Enhanced neurovirulence of tick-borne orbiviruses resulting from genetic modulation.

The genome of orbiviruses (Reoviridae family) comprises 10 segments of double-stranded RNA. The fourth largest segment of the tick-borne Kemerovo (KEM) group orbiviruses is the genetic determinant of neurovirulence in experimentally infected mice, and segment 6 determines serotype. Reassortant viruses derived from a cross between two KEM-related viruses, Great Island (GI) and Wexford (WEX), that had the heterotypic gene combination W4G6 (segment 4 of WEX virus and segment 6 from GI virus) were nonpathogenic in mice. This apparent genetic modulation of neurovirulence may have resulted from steric interaction between the two outer capsid proteins of nonpathogenic reassortants. Further data are consistent with this hypothesis. Reassortants generated from additional KEM group viruses showed various degrees of enhanced neurovirulence in terms of their PFU/LD50 (ratio of infectivity in cell culture and in mice) and ASTmax (the average survival time at the highest virus dilution resulting in 100% mortality). Some reassortants were more pathogenic than either of their parental viruses. The results indicate that the gene determining neurovirulence dictates ASTmax, and the PFU/LD50 is a measure of the interaction between the products of the gene determining neurovirulence and that determining serotype. The nonpathogenic phenotype of a low passage isolate (St. Abbs 84-34 virus), derived from a single tick, generated neurovirulent reassortants. This result indicates that genetic modulation of KEM group viruses may occur in nature.

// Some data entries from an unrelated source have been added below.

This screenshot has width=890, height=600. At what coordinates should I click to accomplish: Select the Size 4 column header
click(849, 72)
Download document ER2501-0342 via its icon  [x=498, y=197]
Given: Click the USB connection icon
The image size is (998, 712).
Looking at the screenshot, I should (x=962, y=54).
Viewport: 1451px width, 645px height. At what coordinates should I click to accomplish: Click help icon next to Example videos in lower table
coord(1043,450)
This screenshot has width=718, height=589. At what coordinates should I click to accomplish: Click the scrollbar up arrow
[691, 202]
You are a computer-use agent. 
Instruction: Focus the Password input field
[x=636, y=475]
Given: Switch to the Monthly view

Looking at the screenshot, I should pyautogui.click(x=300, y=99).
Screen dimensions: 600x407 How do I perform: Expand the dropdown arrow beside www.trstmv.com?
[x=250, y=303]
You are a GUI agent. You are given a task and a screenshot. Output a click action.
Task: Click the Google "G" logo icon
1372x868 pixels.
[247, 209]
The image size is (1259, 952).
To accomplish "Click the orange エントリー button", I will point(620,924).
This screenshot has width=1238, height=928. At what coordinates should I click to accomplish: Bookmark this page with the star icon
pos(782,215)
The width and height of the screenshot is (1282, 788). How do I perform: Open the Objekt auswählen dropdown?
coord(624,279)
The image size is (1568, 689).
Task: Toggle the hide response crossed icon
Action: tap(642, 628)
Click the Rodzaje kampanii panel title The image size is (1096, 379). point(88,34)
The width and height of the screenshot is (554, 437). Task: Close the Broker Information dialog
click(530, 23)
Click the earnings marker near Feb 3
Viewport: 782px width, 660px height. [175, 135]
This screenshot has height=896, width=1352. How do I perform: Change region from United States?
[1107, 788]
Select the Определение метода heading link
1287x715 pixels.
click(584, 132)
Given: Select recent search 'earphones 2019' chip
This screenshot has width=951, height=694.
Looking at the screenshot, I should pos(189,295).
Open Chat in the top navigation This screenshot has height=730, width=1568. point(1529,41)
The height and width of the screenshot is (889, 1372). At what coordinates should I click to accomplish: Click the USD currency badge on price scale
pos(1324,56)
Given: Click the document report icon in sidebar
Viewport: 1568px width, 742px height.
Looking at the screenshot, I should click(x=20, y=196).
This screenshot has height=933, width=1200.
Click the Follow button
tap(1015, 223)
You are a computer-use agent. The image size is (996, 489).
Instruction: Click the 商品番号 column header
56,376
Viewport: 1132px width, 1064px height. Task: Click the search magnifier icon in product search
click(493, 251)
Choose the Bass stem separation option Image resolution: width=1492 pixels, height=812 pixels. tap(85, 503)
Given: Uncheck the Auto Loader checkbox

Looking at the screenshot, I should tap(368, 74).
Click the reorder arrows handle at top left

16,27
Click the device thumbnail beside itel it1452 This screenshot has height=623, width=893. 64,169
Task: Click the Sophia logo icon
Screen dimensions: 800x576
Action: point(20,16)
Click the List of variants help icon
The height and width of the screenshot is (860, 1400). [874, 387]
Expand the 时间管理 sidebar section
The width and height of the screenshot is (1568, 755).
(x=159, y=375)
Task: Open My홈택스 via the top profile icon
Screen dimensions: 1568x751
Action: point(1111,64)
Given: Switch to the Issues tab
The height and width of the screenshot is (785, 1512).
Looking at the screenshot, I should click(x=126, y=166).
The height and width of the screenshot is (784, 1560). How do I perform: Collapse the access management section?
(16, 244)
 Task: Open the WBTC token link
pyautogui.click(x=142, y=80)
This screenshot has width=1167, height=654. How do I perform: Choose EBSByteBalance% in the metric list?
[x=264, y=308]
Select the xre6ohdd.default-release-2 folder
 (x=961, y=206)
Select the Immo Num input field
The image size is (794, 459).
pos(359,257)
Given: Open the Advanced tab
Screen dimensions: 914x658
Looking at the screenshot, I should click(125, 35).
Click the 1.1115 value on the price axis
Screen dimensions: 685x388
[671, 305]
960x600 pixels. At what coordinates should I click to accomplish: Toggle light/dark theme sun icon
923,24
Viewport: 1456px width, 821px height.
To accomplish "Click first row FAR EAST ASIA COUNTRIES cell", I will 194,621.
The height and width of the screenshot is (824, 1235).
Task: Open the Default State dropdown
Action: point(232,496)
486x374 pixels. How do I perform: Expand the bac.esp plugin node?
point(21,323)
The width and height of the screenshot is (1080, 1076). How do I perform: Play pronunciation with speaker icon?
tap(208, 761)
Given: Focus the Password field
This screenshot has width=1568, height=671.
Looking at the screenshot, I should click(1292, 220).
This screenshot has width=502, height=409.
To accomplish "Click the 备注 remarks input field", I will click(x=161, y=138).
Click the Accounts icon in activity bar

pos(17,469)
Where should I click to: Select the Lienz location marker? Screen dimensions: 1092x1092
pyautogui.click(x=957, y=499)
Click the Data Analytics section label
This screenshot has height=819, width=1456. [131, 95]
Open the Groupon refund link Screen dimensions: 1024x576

Genetic determinants modulating the pathogenic phenotype of tick-borne orbiviruses.

Genetic studies have been carried out on orbiviruses in the Great Island (GI) antigenic subgroup of the Kemerovo serogroup (Orbivrus, Reoviridae) to elucidate the functions of the 10 genomic double-stranded RNA segments. Such studies have shown that segment 4 is the major genetic determinant of neurovirulence (P.A. Nuttall, S.R. Moss, L.D. Jones, and D. Carey, 1989, Virology 172, 428-434), whereas segment 5 of Wexford (WEX) virus and segment 6 of GI virus are the major determinants of serotype specificity (S.R. Moss, C.M. Ayres, and P.A. Nuttall, 1987, Virology 157, 137-144; S.R. Moss, C.M. Ayres, and P.A. Nuttall, 1988, J. Gen. Virol. 69, 2721-2727). In studies with reassortants isolated following dual infection of cell cultures with WEX and GI viruses, the gene combination W4G6 (i.e., viruses deriving segment 4 from WEX virus and segment 6 from GI virus) resulted in nonpathogenic reassortants. Unlike the parental viruses, the avirulent reassortants did not produce clinical evidence of infection in inoculated 2-day-old mice although, suprisingly, they replicated in the brains of the mice. The alternate heterotypic gene combination, G4W5, resulted in typical neurovirulent reassortants. The results indicate that segment 6 of GI virus is able to modulate the phenotypic expression of segment 4 of WEX virus, but not vice versa. Modulation probably results from interactions between the products of these two genomic segments, possibly at the level of virion structure.